▶ _Task requirements_: Copy out every one of the following entries word for word, without changing anything.

▶ _Dataset records_:
%%
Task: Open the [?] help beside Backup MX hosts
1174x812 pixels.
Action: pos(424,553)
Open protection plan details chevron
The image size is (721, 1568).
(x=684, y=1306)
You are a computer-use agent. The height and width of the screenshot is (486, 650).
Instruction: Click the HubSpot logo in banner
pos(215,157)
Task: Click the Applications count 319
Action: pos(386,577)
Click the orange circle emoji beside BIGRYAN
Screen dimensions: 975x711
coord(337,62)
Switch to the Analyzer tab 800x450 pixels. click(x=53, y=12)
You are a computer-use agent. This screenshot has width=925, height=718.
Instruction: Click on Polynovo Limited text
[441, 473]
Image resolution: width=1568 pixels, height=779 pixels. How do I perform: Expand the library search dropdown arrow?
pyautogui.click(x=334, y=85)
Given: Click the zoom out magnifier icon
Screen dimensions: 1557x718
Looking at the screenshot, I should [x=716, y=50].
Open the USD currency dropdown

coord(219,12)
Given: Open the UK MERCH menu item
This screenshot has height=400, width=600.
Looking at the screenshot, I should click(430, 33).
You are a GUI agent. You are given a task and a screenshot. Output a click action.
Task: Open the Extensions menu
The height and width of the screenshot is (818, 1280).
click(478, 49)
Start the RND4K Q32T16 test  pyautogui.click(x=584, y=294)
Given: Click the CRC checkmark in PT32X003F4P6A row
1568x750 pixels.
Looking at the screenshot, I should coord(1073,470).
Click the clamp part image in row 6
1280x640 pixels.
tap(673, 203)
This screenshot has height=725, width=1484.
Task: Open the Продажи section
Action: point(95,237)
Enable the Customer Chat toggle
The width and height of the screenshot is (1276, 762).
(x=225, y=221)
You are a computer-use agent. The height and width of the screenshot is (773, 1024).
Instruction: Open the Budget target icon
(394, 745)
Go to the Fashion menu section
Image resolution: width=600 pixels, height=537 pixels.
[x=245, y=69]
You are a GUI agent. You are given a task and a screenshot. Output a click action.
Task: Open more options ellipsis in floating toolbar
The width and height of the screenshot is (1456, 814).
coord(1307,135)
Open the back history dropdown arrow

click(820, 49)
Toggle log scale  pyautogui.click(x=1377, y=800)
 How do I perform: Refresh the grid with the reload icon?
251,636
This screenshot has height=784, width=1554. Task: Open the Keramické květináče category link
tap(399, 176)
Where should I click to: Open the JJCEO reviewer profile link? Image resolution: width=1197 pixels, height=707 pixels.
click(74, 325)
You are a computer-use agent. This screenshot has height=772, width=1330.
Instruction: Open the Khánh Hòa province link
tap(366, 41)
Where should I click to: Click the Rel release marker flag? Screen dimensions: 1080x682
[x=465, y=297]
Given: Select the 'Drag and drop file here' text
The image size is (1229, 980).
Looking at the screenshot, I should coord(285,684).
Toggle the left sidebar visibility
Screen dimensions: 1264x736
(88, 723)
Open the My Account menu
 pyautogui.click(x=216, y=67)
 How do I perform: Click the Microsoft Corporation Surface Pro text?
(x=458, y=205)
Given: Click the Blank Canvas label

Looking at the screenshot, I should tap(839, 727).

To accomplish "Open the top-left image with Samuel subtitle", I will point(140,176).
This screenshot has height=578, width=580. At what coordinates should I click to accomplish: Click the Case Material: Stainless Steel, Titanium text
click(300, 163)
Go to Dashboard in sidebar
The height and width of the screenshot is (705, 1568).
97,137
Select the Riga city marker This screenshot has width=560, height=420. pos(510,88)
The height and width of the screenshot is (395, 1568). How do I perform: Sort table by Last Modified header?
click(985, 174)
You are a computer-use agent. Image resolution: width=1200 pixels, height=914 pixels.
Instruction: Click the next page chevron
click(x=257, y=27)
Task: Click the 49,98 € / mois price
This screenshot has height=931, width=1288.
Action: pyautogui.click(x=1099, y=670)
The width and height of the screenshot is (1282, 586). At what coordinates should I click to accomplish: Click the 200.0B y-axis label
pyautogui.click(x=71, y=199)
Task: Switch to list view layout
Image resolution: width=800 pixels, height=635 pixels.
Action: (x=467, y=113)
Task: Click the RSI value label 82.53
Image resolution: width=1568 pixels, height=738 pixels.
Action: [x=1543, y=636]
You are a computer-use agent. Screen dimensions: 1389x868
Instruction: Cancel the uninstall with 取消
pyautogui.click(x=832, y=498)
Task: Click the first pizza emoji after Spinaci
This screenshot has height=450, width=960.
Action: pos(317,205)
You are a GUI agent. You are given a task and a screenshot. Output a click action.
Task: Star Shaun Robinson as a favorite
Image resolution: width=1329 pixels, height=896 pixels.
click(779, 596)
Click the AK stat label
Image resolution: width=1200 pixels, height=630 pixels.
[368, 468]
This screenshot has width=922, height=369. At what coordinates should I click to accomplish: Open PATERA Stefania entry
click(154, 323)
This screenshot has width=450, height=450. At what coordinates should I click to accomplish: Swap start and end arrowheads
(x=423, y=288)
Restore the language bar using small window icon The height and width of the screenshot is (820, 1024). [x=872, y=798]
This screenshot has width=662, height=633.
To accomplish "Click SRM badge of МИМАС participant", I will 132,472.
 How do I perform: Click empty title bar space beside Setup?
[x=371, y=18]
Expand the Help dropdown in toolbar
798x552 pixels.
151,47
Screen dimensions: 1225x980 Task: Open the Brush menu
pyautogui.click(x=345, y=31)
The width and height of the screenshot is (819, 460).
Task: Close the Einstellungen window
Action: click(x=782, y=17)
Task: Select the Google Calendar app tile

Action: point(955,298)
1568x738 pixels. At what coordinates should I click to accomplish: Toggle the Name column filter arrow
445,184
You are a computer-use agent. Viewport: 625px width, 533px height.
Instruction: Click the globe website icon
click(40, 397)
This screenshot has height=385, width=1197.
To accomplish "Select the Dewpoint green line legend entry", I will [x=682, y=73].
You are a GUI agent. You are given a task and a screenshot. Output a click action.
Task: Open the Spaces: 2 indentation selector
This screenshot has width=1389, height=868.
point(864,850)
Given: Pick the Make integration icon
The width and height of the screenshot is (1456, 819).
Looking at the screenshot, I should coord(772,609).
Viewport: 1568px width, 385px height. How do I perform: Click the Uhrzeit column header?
%%
▶ _Answer to this exercise_:
Task: Open the [?] help beside Backup MX hosts
1174x812 pixels.
Action: pos(424,553)
Open protection plan details chevron
The image size is (721, 1568).
(x=684, y=1306)
You are a computer-use agent. The height and width of the screenshot is (486, 650).
Instruction: Click the HubSpot logo in banner
pos(215,157)
Task: Click the Applications count 319
Action: pos(386,577)
Click the orange circle emoji beside BIGRYAN
Screen dimensions: 975x711
coord(337,62)
Switch to the Analyzer tab 800x450 pixels. click(x=53, y=12)
You are a computer-use agent. This screenshot has width=925, height=718.
Instruction: Click on Polynovo Limited text
[441, 473]
Image resolution: width=1568 pixels, height=779 pixels. How do I perform: Expand the library search dropdown arrow?
pyautogui.click(x=334, y=85)
Given: Click the zoom out magnifier icon
Screen dimensions: 1557x718
Looking at the screenshot, I should [x=716, y=50].
Open the USD currency dropdown

coord(219,12)
Given: Open the UK MERCH menu item
This screenshot has height=400, width=600.
Looking at the screenshot, I should click(430, 33).
You are a GUI agent. You are given a task and a screenshot. Output a click action.
Task: Open the Extensions menu
The height and width of the screenshot is (818, 1280).
click(478, 49)
Start the RND4K Q32T16 test  pyautogui.click(x=584, y=294)
Given: Click the CRC checkmark in PT32X003F4P6A row
1568x750 pixels.
Looking at the screenshot, I should coord(1073,470).
Click the clamp part image in row 6
1280x640 pixels.
tap(673, 203)
This screenshot has height=725, width=1484.
Task: Open the Продажи section
Action: point(95,237)
Enable the Customer Chat toggle
The width and height of the screenshot is (1276, 762).
(x=225, y=221)
You are a computer-use agent. The height and width of the screenshot is (773, 1024).
Instruction: Open the Budget target icon
(394, 745)
Go to the Fashion menu section
Image resolution: width=600 pixels, height=537 pixels.
[x=245, y=69]
You are a GUI agent. You are given a task and a screenshot. Output a click action.
Task: Open more options ellipsis in floating toolbar
The width and height of the screenshot is (1456, 814).
coord(1307,135)
Open the back history dropdown arrow

click(820, 49)
Toggle log scale  pyautogui.click(x=1377, y=800)
 How do I perform: Refresh the grid with the reload icon?
251,636
This screenshot has height=784, width=1554. Task: Open the Keramické květináče category link
tap(399, 176)
Where should I click to: Open the JJCEO reviewer profile link? Image resolution: width=1197 pixels, height=707 pixels.
click(74, 325)
You are a computer-use agent. This screenshot has height=772, width=1330.
Instruction: Open the Khánh Hòa province link
tap(366, 41)
Where should I click to: Click the Rel release marker flag? Screen dimensions: 1080x682
[x=465, y=297]
Given: Select the 'Drag and drop file here' text
The image size is (1229, 980).
Looking at the screenshot, I should coord(285,684).
Toggle the left sidebar visibility
Screen dimensions: 1264x736
(88, 723)
Open the My Account menu
 pyautogui.click(x=216, y=67)
 How do I perform: Click the Microsoft Corporation Surface Pro text?
(x=458, y=205)
Given: Click the Blank Canvas label

Looking at the screenshot, I should tap(839, 727).

To accomplish "Open the top-left image with Samuel subtitle", I will point(140,176).
This screenshot has height=578, width=580. At what coordinates should I click to accomplish: Click the Case Material: Stainless Steel, Titanium text
click(300, 163)
Go to Dashboard in sidebar
The height and width of the screenshot is (705, 1568).
97,137
Select the Riga city marker This screenshot has width=560, height=420. pos(510,88)
The height and width of the screenshot is (395, 1568). How do I perform: Sort table by Last Modified header?
click(985, 174)
You are a computer-use agent. Image resolution: width=1200 pixels, height=914 pixels.
Instruction: Click the next page chevron
click(x=257, y=27)
Task: Click the 49,98 € / mois price
This screenshot has height=931, width=1288.
Action: pyautogui.click(x=1099, y=670)
The width and height of the screenshot is (1282, 586). At what coordinates should I click to accomplish: Click the 200.0B y-axis label
pyautogui.click(x=71, y=199)
Task: Switch to list view layout
Image resolution: width=800 pixels, height=635 pixels.
Action: (x=467, y=113)
Task: Click the RSI value label 82.53
Image resolution: width=1568 pixels, height=738 pixels.
Action: [x=1543, y=636]
You are a computer-use agent. Screen dimensions: 1389x868
Instruction: Cancel the uninstall with 取消
pyautogui.click(x=832, y=498)
Task: Click the first pizza emoji after Spinaci
This screenshot has height=450, width=960.
Action: pos(317,205)
You are a GUI agent. You are given a task and a screenshot. Output a click action.
Task: Star Shaun Robinson as a favorite
Image resolution: width=1329 pixels, height=896 pixels.
click(779, 596)
Click the AK stat label
Image resolution: width=1200 pixels, height=630 pixels.
[368, 468]
This screenshot has width=922, height=369. At what coordinates should I click to accomplish: Open PATERA Stefania entry
click(154, 323)
This screenshot has width=450, height=450. At what coordinates should I click to accomplish: Swap start and end arrowheads
(x=423, y=288)
Restore the language bar using small window icon The height and width of the screenshot is (820, 1024). [x=872, y=798]
This screenshot has width=662, height=633.
To accomplish "Click SRM badge of МИМАС participant", I will 132,472.
 How do I perform: Click empty title bar space beside Setup?
[x=371, y=18]
Expand the Help dropdown in toolbar
798x552 pixels.
151,47
Screen dimensions: 1225x980 Task: Open the Brush menu
pyautogui.click(x=345, y=31)
The width and height of the screenshot is (819, 460).
Task: Close the Einstellungen window
Action: click(x=782, y=17)
Task: Select the Google Calendar app tile

Action: point(955,298)
1568x738 pixels. At what coordinates should I click to accomplish: Toggle the Name column filter arrow
445,184
You are a computer-use agent. Viewport: 625px width, 533px height.
Instruction: Click the globe website icon
click(40, 397)
This screenshot has height=385, width=1197.
To accomplish "Select the Dewpoint green line legend entry", I will [x=682, y=73].
You are a GUI agent. You are given a task and a screenshot. Output a click action.
Task: Open the Spaces: 2 indentation selector
This screenshot has width=1389, height=868.
point(864,850)
Given: Pick the Make integration icon
The width and height of the screenshot is (1456, 819).
Looking at the screenshot, I should coord(772,609).
Viewport: 1568px width, 385px height. How do I perform: Click the Uhrzeit column header?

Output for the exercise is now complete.